- **EXERCISE DIRECTIONS**: Every line from the one bearing "You are a GUI" through the last line of the records below is to be output exactly, and no other line; leave out the pictures.
***
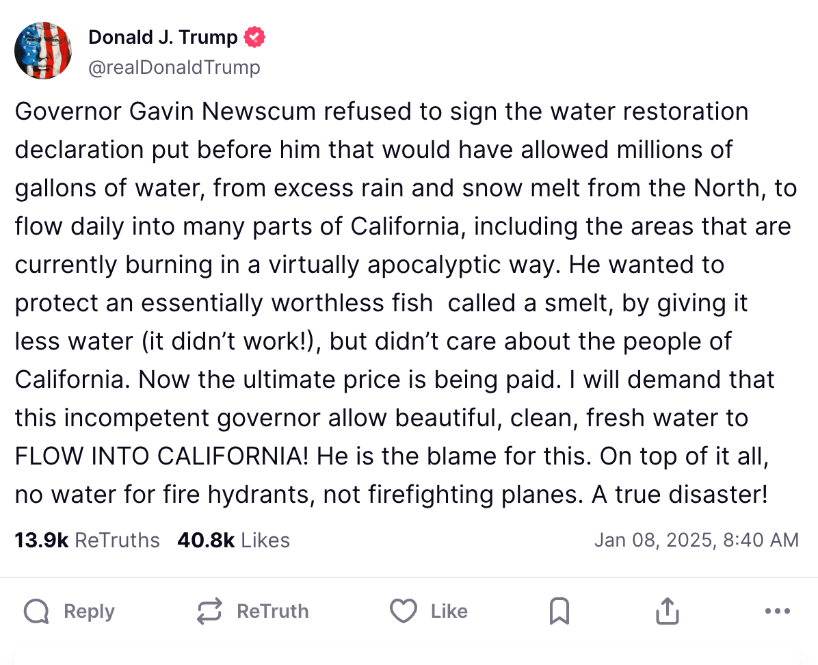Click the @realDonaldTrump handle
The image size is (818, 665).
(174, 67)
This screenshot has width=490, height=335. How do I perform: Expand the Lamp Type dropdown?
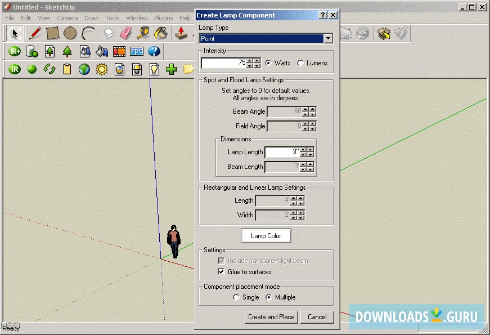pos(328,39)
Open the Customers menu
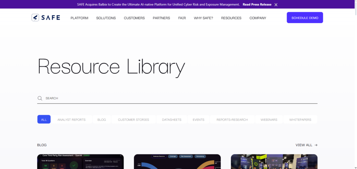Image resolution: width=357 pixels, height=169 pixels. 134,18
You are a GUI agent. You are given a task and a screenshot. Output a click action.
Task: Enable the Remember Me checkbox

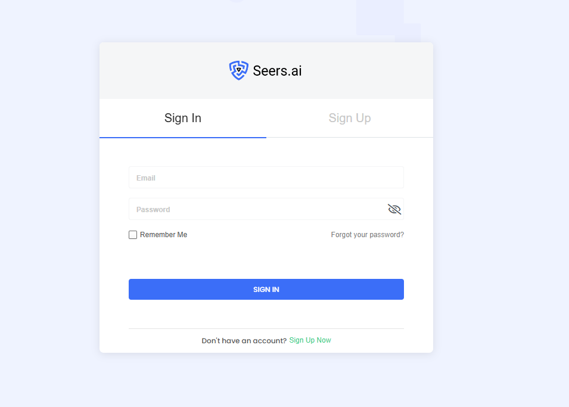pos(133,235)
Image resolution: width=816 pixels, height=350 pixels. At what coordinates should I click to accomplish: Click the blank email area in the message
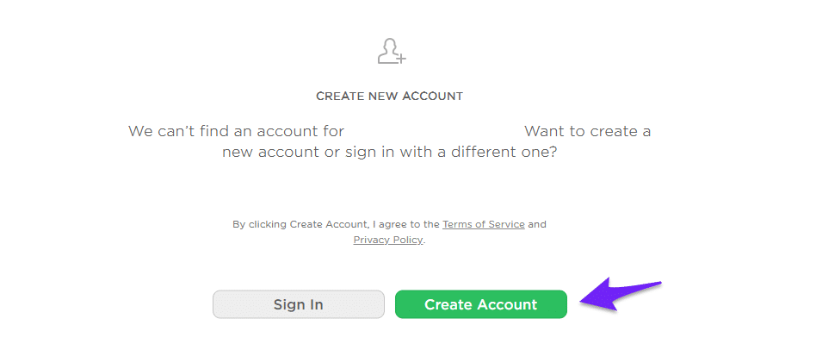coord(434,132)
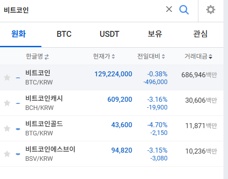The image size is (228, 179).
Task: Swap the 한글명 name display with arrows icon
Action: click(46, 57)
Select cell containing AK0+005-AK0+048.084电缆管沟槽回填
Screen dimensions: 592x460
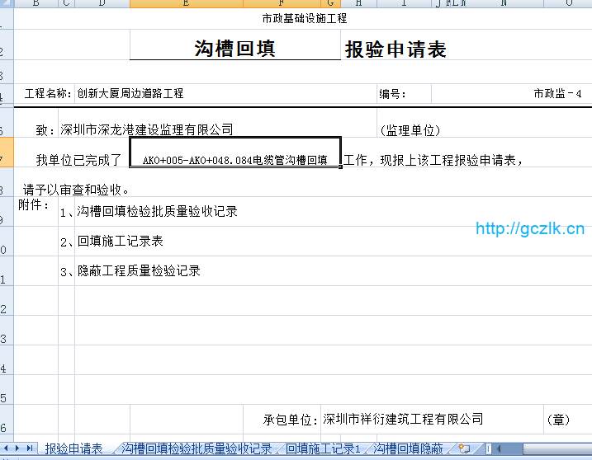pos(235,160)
***
- **WRITTEN REPLY**:
You are a GUI agent. You are given a task and a screenshot. Output a click action.
Task: Enable the Remember Me checkbox

pos(133,235)
Image resolution: width=816 pixels, height=350 pixels. At what coordinates should I click to accomplish: Click the blank email area in the message
coord(434,132)
The image size is (228, 179).
Task: Swap the 한글명 name display with arrows icon
Action: click(46, 57)
Select cell containing AK0+005-AK0+048.084电缆管沟槽回填
Screen dimensions: 592x460
pos(235,160)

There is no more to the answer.